BIG UPDATE: AI Agent Now Calls And Book Appointments - OpenAI Realtime API
Based on All About AI's video on YouTube. If you like this content, support the original creators by watching, liking and subscribing to their content.
OpenAI Realtime API updates add speech-to-speech calling with five new expressive, steerable voices.
Briefing
A new OpenAI Realtime API update is making AI phone agents more practical and more natural at booking appointments—now with speech-to-speech calling, more expressive steerable voices, and lower operating costs via prompt caching. In live examples, the agent calls dental offices, asks about availability for a specific day, and then extracts structured details like the business name and whether appointments exist, even when callers don’t provide all the context the agent later references.
One recorded call with Lumia Dental shows the agent successfully navigating a typical scheduling flow: it asks for Friday availability, clarifies the visit type (“cleaning and a checkup”), and offers specific time slots (9:45 or 12:30). The system then captures the outcome—an appointment is available—along with the company name. Across multiple attempts, results were strong: eight conversations were run, with six completed successfully and two failures, and the agent’s “completion” rate was described as high.
The update’s technical headline is speech-to-speech capability powered by five new voices. Compared with earlier voice options, these voices are described as more expressive and easier to steer, producing speech that sounds more natural during the back-and-forth of a phone call. Cost is the other major lever: prompt caching reduces pricing for cash text inputs by 50% and for other inputs by 80%, which the creator frames as a key step toward making autonomous calling financially viable.
The setup relies on a pipeline that turns audio into text and then pulls out only the information needed. Calls are transcribed using Whisper, and structured outputs from OpenAI are used to extract fields such as the company name, whether an appointment is available, and the relevant day. The agent’s behavior is guided by a system message and simple instructions—introduce itself, ask for appointments on Friday, and handle follow-ups like “call back to confirm.”

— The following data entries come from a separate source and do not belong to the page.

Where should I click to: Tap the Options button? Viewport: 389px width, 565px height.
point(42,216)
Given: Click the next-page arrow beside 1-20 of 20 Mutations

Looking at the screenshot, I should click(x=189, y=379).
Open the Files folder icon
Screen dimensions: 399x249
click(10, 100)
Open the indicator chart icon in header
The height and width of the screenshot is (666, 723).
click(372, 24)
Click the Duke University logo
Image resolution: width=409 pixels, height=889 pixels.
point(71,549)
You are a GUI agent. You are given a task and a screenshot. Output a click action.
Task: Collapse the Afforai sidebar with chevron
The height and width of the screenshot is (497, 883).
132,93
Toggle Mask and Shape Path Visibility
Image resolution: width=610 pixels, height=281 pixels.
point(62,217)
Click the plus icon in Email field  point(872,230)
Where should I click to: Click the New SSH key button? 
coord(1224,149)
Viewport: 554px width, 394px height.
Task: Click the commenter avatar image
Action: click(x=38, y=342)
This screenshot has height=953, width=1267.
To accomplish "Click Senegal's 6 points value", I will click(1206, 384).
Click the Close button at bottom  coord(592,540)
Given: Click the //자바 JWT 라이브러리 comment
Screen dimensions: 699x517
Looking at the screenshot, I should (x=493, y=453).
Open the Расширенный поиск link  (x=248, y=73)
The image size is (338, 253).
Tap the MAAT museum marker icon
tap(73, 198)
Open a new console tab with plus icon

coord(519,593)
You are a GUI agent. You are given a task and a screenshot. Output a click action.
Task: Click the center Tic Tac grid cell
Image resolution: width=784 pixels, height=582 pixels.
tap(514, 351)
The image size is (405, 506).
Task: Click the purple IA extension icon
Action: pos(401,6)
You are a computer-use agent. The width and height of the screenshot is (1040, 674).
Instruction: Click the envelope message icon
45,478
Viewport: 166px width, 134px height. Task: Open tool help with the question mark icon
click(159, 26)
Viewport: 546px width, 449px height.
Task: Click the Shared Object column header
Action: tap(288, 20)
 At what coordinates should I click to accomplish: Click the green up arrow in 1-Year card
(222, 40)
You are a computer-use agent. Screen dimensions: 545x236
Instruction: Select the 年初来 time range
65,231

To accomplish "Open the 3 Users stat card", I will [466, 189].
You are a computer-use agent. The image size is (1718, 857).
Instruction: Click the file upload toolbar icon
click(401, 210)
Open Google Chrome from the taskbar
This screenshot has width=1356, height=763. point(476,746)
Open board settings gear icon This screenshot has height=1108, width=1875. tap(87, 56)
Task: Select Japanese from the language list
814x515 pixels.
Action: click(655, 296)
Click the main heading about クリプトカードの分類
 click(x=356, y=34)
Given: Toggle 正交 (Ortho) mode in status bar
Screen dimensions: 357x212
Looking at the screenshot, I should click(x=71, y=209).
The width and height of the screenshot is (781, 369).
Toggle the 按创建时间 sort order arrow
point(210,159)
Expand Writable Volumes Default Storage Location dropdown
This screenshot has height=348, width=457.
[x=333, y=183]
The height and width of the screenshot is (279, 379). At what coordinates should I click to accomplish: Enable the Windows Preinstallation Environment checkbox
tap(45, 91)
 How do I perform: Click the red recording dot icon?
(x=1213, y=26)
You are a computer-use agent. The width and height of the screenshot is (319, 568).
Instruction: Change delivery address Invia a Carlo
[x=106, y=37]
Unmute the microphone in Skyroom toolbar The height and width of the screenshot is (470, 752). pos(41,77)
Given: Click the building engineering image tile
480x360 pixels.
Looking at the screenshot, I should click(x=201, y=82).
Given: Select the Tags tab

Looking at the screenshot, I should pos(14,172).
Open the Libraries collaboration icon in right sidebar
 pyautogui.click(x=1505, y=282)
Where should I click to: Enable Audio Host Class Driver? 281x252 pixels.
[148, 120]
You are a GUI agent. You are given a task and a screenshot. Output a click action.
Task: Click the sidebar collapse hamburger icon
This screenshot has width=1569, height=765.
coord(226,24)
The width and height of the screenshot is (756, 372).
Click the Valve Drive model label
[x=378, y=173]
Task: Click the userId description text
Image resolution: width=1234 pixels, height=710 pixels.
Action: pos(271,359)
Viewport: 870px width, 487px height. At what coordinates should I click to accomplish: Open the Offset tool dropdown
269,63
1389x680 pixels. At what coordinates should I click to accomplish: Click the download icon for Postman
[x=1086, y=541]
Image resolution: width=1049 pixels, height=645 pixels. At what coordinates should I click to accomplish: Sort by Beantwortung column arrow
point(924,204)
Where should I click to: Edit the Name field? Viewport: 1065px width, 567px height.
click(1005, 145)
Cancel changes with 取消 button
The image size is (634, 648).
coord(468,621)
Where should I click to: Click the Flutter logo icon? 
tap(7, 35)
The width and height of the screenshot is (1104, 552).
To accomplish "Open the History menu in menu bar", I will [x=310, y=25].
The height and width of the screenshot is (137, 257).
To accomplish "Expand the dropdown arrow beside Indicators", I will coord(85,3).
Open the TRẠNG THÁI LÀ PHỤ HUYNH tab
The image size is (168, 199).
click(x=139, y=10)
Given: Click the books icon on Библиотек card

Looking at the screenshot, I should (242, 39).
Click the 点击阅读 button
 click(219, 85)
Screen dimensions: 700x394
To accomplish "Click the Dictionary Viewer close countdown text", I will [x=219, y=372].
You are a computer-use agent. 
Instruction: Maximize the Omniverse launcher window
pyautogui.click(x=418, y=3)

In practice, the agent can also handle partial or unexpected prompts. Studio Smiles Dental Office responded that Friday was fully booked; the agent remained polite, and the extracted data still captured the key fact: no appointments available. A second “best” example with Expert Dental was more nuanced. The caller never explicitly said it was a new patient or specified “Friday the 8th,” yet the agent still asked about being a new patient and later confirmed “Friday the 8th,” then offered times (9:00 a.m., 10:00 a.m., or 2:00 p.m.). The creator flags an ethical unease—whether this kind of assumption or improvisation is acceptable—but argues it may become normal as these systems spread.
Overall, the update positions AI calling as a near-term automation tool for appointment scheduling: it can conduct realistic phone conversations, extract structured scheduling data reliably, and do so with improved voice quality and reduced cost—while raising new questions about consent, transparency, and how much the agent should infer beyond what the caller provides.
Cornell Notes
OpenAI’s Realtime API update enables AI agents to handle speech-to-speech phone calls with five new voices that are more expressive and steerable. In appointment-booking trials, the agent calls dental offices, asks about Friday availability, and uses Whisper transcription plus OpenAI structured outputs to extract key details like company name and whether appointments exist. The system also benefits from prompt caching, cutting costs for cached text inputs (50%) and other inputs (80%), making autonomous calling more viable. Examples show the agent can succeed even when callers omit details, though that improvisation raises ethical questions about assumptions during real phone interactions.
What changed in the OpenAI Realtime API that improves real phone-calling agents?
How does the agent turn a phone call into structured appointment data?
What did the Lumia Dental call demonstrate about the agent’s scheduling workflow?
How did the agent handle a fully booked office?
Why did the Expert Dental example raise an ethical concern?
Review Questions
- What roles do Whisper transcription and OpenAI structured outputs play in the appointment-calling pipeline?
- How do prompt caching discounts (50% and 80%) change the economics of running an autonomous calling agent?
- In the examples, what kinds of missing or implied user details did the agent successfully infer—and why might that be ethically sensitive?
Key Points
- 1
OpenAI Realtime API updates add speech-to-speech calling with five new expressive, steerable voices.
- 2
Prompt caching reduces costs: cached text inputs are discounted 50% and other inputs are discounted 80%.
- 3
The calling system uses Whisper to transcribe audio and OpenAI structured outputs to extract scheduling fields like company name and appointment availability.
- 4
In trial calls, the agent captured outcomes such as available time slots (e.g., Lumia Dental) and “fully booked” status (e.g., Studio Smiles).
- 5
The agent can sometimes infer missing details during conversation, which can improve outcomes but raises ethical questions about assumptions.
- 6
Across eight conversations, six completed successfully, with two failures reported.